FTP — file transfer protocol
(bestandsoverdrachtprotocol) — Een standaard
internetprotocol dat wordt gebruikt om bestanden uit te
wisselen tussen computers die met het internet zijn
verbonden.
164
Woordenlijst
G
G — zwaartekracht — Een eenheid van gewicht en kracht.
GB — gigabyte — Een eenheid van gegevensopslag die
gelijk is aan 1024 MB (1.073.741.824 bytes). Wanneer het
aantal MB verwijst naar de opslag op een vaste schijf,
wordt dit vaak afgerond tot 1.000.000.000 bytes.
geheugen — Een tijdelijke locatie voor gegevensopslag in
de computer. De gegevens in het geheugen zijn niet
permanent. Het is daarom raadzaam dat u de bestanden
regelmatig opslaat terwijl u aan ze werkt en ze sowieso
altijd opslaat voordat u de computer uitschakelt. De
computer kan verschillende typen geheugen bevatten,
zoals RAM, ROM en videogeheugen. Het woord 'geheugen'
wordt vaak ook als synoniem voor RAM gebruikt.
geheugen toewijzen — Het proces waarmee de computer
bij het opstarten geheugenadressen aan fysieke locaties
toewijst. Apparaten en software kunnen dan informatie
identificeren waartoe de processor toegang heeft.

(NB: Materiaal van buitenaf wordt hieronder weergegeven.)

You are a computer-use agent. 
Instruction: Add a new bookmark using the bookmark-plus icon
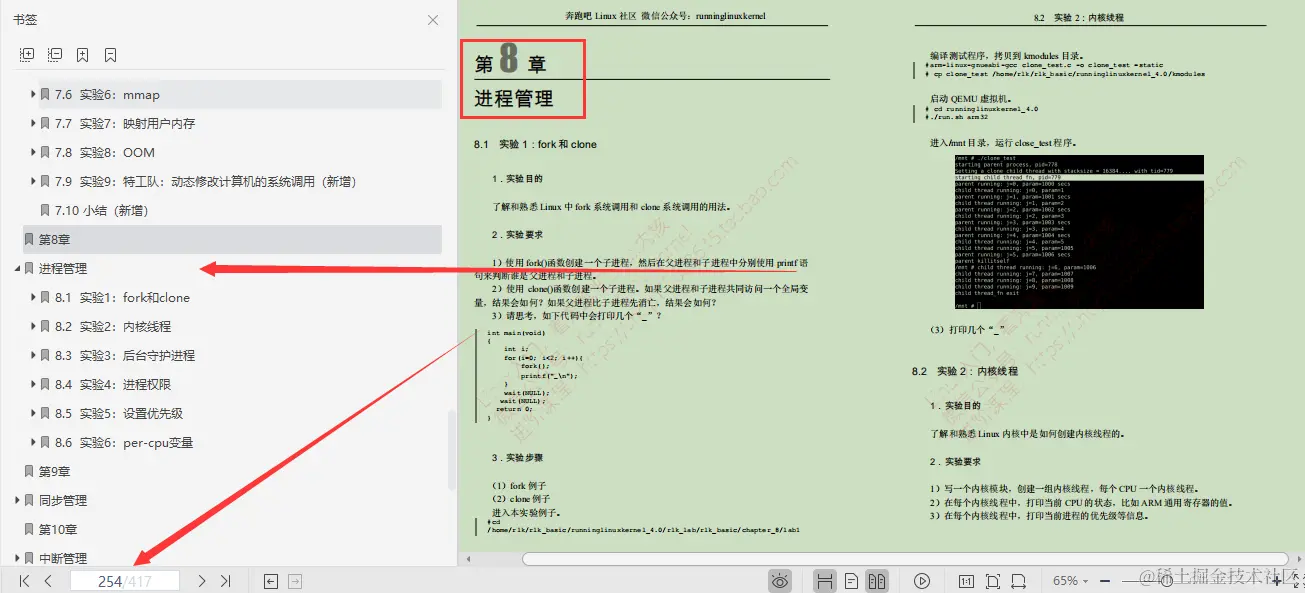click(81, 54)
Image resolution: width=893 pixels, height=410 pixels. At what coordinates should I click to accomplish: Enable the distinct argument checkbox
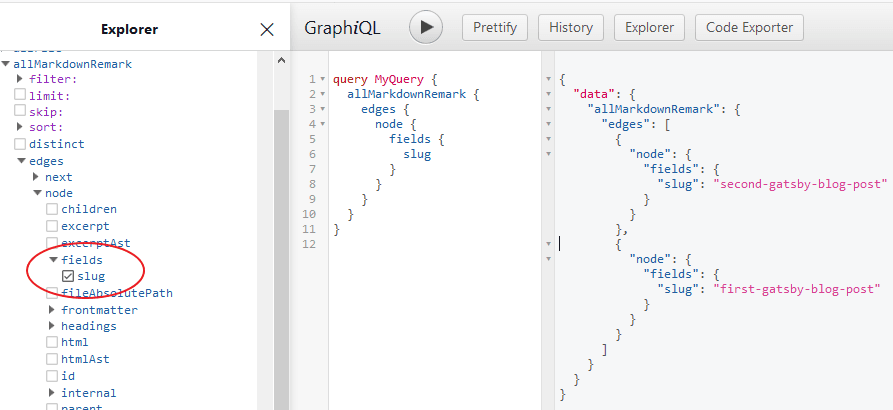click(x=20, y=144)
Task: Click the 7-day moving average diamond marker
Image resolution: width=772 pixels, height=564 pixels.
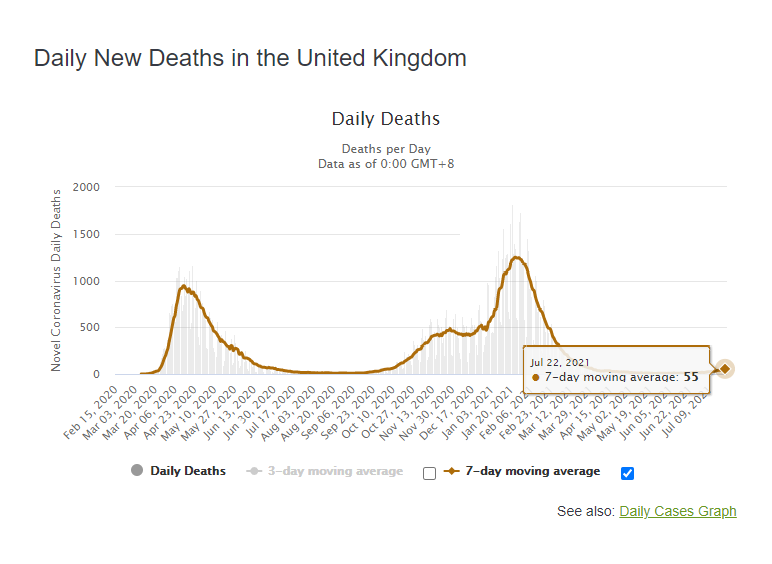Action: [452, 471]
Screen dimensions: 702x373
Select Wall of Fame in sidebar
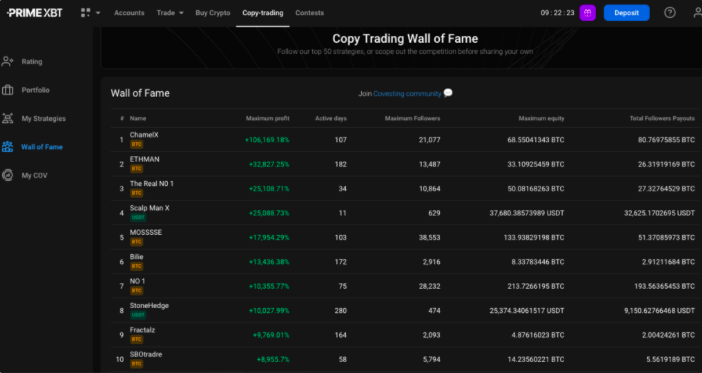click(x=42, y=147)
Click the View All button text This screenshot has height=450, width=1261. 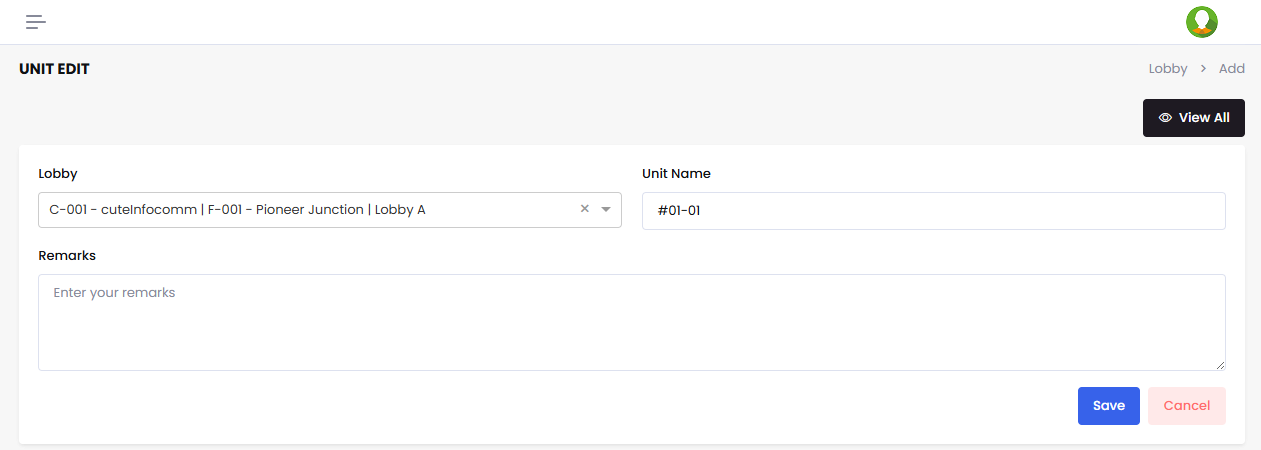point(1204,118)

geheugenadres — Een specifieke locatie waar gegevens
tijdelijk in RAM worden opgeslagen.
geheugenmodule — Een kleine printplaat waarop zich
geheugenchips bevinden en die op de systeemkaart wordt
aangesloten.
geïntegreerd — Duidt doorgaans op onderdelen die zich
fysiek op de systeemkaart van de computer bevinden.
Hiervoor wordt ook vaak de term ingebouwd gebruikt.
GHz — gigahertz — Een frequentie-eenheid die gelijk is
aan duizend miljoen Hz of duizend MHz. De snelheden
voor computerprocessors, bussen en interfaces worden
vaak in GHz uitgedrukt.
grafische modus — Een videomodus die gedefinieerd kan
worden als x horizontale pixels bij y verticale pixels bij z
kleuren. Grafische modi kunnen een onbeperkte variatie
van vormen en lettertypen weergeven.
GUI — graphical user interface (grafische
gebruikersinterface) — Software die interactie met de
gebruiker mogelijk maakt via menu's, vensters en
pictogrammen. De meeste programma's die onder het
Windows-besturingssysteem werken, zijn GUI's.